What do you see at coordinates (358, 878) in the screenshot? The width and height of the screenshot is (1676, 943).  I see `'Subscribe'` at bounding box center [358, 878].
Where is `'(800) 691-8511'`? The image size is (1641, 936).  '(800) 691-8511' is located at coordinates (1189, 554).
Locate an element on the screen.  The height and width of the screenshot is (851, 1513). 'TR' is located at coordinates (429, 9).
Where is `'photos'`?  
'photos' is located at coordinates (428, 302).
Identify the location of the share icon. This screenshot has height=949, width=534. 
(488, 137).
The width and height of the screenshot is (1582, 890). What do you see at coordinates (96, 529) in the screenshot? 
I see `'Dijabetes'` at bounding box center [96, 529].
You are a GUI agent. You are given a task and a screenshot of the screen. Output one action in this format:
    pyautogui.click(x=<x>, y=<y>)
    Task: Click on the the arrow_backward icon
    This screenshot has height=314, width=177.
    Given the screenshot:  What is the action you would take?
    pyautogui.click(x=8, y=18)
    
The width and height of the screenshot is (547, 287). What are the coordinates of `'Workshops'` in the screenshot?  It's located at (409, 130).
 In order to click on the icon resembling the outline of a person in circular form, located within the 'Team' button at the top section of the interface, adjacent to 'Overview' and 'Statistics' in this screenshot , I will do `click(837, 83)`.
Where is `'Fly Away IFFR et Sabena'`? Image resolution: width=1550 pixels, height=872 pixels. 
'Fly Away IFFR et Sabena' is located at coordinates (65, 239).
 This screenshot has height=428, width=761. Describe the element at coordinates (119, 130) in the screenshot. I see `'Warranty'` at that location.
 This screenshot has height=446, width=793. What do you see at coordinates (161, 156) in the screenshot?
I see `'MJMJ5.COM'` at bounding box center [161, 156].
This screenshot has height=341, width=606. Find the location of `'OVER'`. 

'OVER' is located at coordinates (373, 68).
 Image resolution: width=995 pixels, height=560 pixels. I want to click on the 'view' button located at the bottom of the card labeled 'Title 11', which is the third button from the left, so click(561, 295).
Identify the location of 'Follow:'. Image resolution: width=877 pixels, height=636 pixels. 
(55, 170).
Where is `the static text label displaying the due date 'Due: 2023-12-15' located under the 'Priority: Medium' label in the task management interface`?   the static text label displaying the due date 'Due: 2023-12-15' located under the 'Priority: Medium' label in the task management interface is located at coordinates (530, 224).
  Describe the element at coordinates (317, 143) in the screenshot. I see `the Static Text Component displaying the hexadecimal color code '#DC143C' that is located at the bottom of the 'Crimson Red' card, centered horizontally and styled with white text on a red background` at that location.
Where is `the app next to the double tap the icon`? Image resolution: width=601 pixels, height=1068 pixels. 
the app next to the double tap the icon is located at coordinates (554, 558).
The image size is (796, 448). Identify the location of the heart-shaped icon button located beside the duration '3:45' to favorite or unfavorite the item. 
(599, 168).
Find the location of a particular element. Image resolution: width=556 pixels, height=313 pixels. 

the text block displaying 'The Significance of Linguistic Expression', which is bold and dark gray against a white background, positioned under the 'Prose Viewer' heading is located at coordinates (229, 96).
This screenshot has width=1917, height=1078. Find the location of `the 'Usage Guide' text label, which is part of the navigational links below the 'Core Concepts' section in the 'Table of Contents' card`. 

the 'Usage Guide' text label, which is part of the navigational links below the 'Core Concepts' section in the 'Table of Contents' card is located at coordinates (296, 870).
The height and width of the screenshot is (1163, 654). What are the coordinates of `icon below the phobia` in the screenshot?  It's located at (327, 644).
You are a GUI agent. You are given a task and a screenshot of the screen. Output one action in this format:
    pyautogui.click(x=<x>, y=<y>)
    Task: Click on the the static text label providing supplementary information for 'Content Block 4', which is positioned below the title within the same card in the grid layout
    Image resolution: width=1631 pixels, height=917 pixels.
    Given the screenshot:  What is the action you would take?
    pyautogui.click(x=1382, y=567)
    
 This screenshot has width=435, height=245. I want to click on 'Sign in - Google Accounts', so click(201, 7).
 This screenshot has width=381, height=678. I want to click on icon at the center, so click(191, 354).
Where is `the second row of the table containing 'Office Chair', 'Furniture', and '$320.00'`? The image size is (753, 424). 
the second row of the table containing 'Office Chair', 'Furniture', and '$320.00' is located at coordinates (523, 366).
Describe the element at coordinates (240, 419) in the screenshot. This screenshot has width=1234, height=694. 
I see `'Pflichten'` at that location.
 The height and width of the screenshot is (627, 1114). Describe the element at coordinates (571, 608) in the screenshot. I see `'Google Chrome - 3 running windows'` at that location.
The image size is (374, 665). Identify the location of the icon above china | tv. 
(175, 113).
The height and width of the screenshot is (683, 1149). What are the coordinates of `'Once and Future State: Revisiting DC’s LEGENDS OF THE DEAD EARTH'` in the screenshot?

^^^^^^^^

**The task**
Please return the lines starting with the line that contains "pixels, height=1068 pixels." and going on through the line that contains "the app next to the double tap the icon is", reproducing them unchanged.

**The response**
Where is `the app next to the double tap the icon`? Image resolution: width=601 pixels, height=1068 pixels. 
the app next to the double tap the icon is located at coordinates (554, 558).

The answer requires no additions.